Instructions for the task
Scan the records for lines with the word "dimensions", and copy every such line.

(Beginning of Dataset)

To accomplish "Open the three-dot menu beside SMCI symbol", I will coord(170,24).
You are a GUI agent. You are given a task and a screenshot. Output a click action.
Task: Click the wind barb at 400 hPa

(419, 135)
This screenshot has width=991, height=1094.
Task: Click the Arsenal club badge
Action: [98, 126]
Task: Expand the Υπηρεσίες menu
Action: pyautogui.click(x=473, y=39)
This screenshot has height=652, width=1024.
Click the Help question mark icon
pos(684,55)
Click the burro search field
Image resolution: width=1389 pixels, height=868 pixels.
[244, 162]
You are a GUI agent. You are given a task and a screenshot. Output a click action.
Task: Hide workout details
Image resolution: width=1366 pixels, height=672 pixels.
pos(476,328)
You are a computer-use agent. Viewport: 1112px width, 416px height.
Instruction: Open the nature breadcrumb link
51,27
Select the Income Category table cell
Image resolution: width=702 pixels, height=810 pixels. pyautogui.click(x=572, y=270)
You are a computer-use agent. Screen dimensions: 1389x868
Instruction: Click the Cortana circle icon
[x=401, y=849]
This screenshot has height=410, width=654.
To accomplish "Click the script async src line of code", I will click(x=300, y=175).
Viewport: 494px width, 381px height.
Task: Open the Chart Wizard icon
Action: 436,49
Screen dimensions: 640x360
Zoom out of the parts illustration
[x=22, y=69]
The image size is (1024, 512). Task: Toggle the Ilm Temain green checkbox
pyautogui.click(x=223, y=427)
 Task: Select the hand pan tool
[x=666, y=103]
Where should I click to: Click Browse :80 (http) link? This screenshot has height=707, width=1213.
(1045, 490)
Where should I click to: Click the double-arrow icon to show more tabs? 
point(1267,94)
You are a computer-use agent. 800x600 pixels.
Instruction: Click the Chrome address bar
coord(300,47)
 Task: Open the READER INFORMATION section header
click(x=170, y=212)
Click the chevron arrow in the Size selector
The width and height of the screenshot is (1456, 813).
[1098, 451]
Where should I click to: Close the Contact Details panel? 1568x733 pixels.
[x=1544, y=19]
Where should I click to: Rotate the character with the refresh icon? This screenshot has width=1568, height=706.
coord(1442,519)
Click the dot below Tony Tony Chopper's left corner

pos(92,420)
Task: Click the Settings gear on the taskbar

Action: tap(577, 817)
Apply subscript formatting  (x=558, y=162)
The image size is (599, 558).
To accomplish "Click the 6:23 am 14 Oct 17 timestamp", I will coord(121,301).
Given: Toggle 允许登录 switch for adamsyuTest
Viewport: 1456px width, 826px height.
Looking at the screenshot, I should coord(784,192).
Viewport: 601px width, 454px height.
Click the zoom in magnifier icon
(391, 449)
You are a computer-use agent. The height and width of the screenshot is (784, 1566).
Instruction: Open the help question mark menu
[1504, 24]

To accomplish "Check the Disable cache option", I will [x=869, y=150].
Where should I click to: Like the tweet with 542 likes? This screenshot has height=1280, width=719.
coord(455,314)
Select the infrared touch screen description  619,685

(End of Dataset)

Response to the exercise
You are a computer-use agent. Screen dimensions: 1389x868
Screen dimensions: 640x360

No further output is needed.